[YOUR TASK]: Needed from the data below: all lines that contain the word "دراسة".

[PROVIDED DATA]:
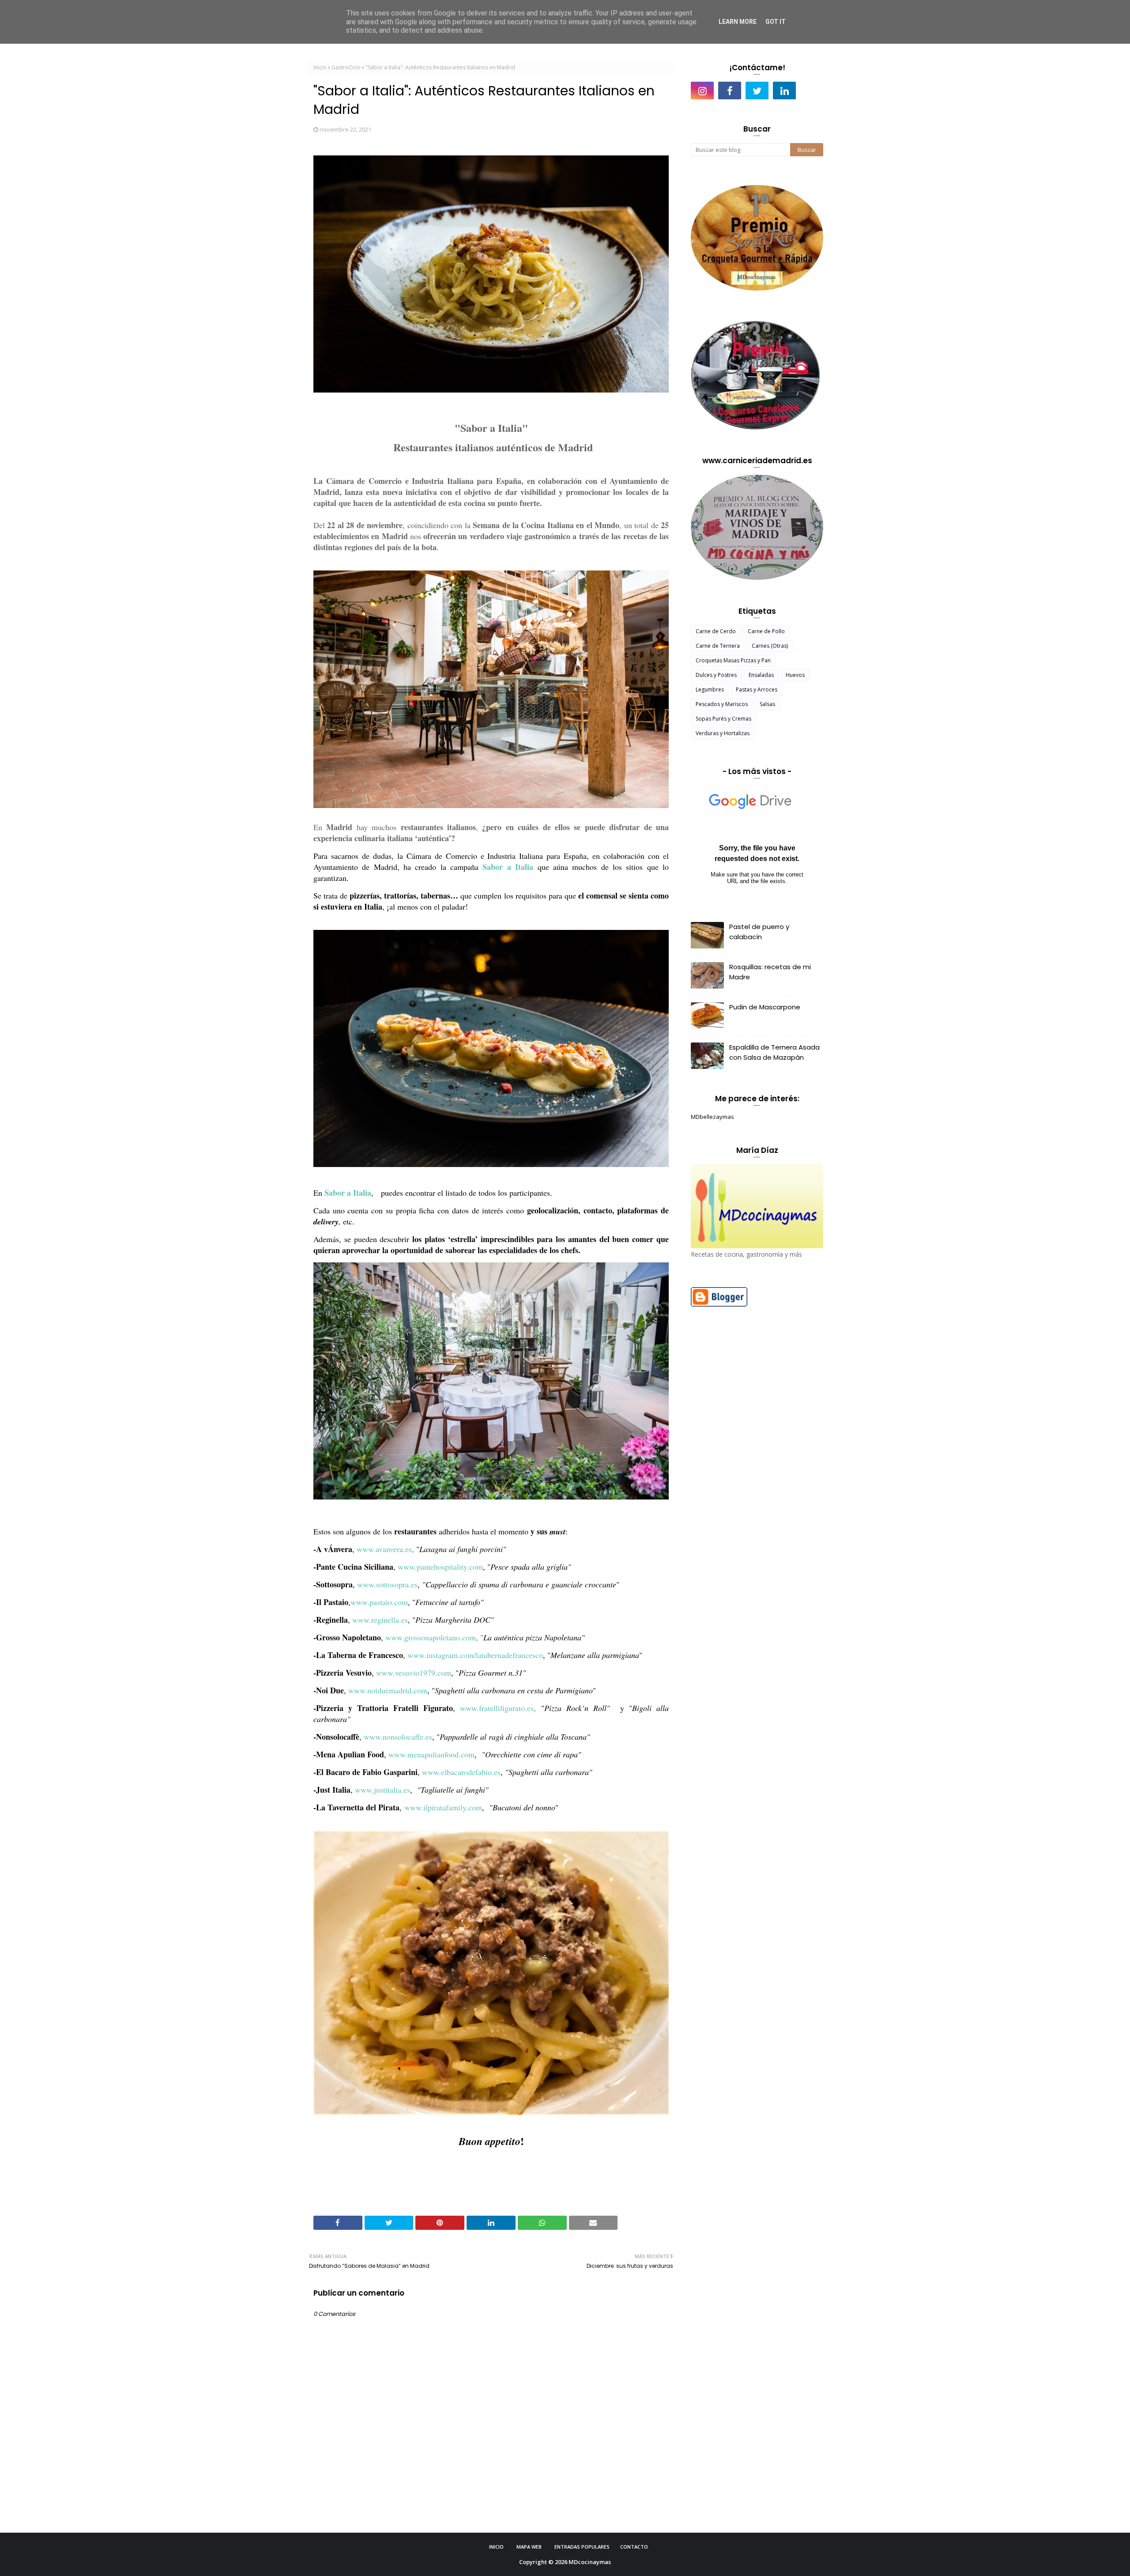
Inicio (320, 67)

---

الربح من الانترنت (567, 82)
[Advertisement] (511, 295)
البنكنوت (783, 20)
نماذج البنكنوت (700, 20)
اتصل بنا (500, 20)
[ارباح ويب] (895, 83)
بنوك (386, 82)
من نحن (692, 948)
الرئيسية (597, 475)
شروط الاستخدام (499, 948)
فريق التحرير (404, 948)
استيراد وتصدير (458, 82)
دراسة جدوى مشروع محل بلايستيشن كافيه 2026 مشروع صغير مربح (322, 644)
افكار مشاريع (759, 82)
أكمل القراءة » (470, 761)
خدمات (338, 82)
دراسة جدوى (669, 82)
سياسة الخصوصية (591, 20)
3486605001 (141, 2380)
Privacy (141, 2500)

[SOLUTION FOR THIS EXERCISE]:
دراسة جدوى مشروع محل بلايستيشن كافيه 2026 مشروع صغير مربح (322, 644)
دراسة جدوى (669, 82)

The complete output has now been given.